ANOTHER GOOFY HORSE TALE

In Uncategorized on 06/09/2026 at 16:27

Here’s another horse hobby loss case for my former colleague Peter Reilly, CPA. Keith Schumacher and Rhonda Schumacher, T. C. Memo. 2026-47, filed 6/9/26, are long-time horse breeders and collectors of performance points and lariat points. They ran SQH, their horsebreeding business, since 2001 without making a single year’s profit therefrom.

Judge Elizabeth A. (“Tex”) Copeland barrel-races through the nine (count ’em, nine) factors of the “goofy” regulation, Reg. Section 1.183-2(b), giving six (count ’em, six) to IRS, two (count ’em, two) to the Schumachers, and one neutral.

While I’ve often touted maintaining a separate checking account for side hustles to show businesslike operation, even a separate checking account for SQH (with the same bank as their personal account) doesn’t save the Schumachers.

“Although the Schumachers maintained a separate checking account for SQH, in practice the SQH account functioned as an extension of their personal checking account. Many horse-related expenses were paid from their personal checking account. When the SQH account ran dry, the Schumachers ponied up to replenish it from their personal checking account. These practices are inconsistent with maintaining accurate books and records. It is also telling that [trusty EA preparer] relied heavily on the Schumachers’ handwritten notes and statements by Dr. Schumacher rather than SQH business account bank statements when preparing their returns.” T. C. Memo. 2026-47, at p. 10.

But the Schumachers escape the five-and-ten chops because trusty EA preparer never warned them about the goofy regulation’s pitfalls or the horsebreeding Section 183(d) safe harbor, accepted their handwritten notes and never checked the bank statements, and neither Schumacher had any tax exposure or expertise.

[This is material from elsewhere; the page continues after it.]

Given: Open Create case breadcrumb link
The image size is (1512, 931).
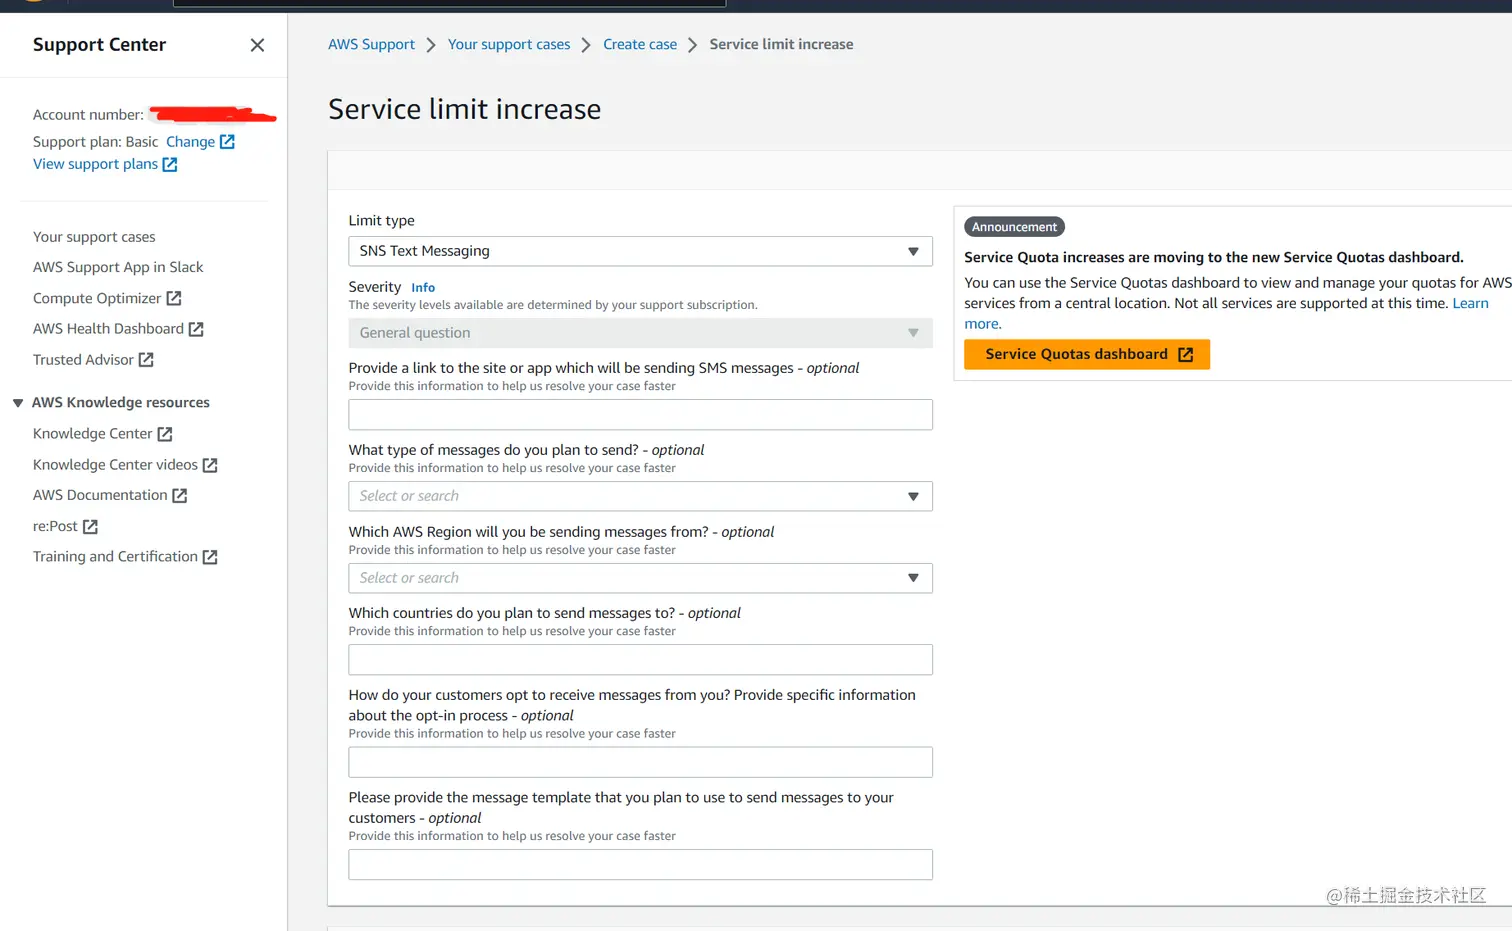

Taishoff says note that trusty EA preparer also did the accounting work for Doc Keith’s heavy-duty veterinarian practice, T. C. Memo. 2026-47, at p. 7. I’ve noted that when one provides professional services both to a substantial business client and to one of its top brass personally, one is hesitant to pass personal-side bad news to brasshat, lest brasshat seek a more sympathetic and flexible pro, taking the substantial client with her/him. Just sayin’.

SET A WATCHDOG

In Uncategorized on 06/08/2026 at 17:40

Bernard J. Donachie, coaming late to the party in Smith Mill Rock, LLC, Mulhern Jasper Exploration, LLC, Tax Matters Partner, Docket No. 13132-22. filed 6/8/26, says “there are ‘active watchdog investigations’ into the IRS appraiser who worked on the case during the examination and ‘significant procedural deficiencies regarding the Government’s expert valuation.’” Order, at p. 2.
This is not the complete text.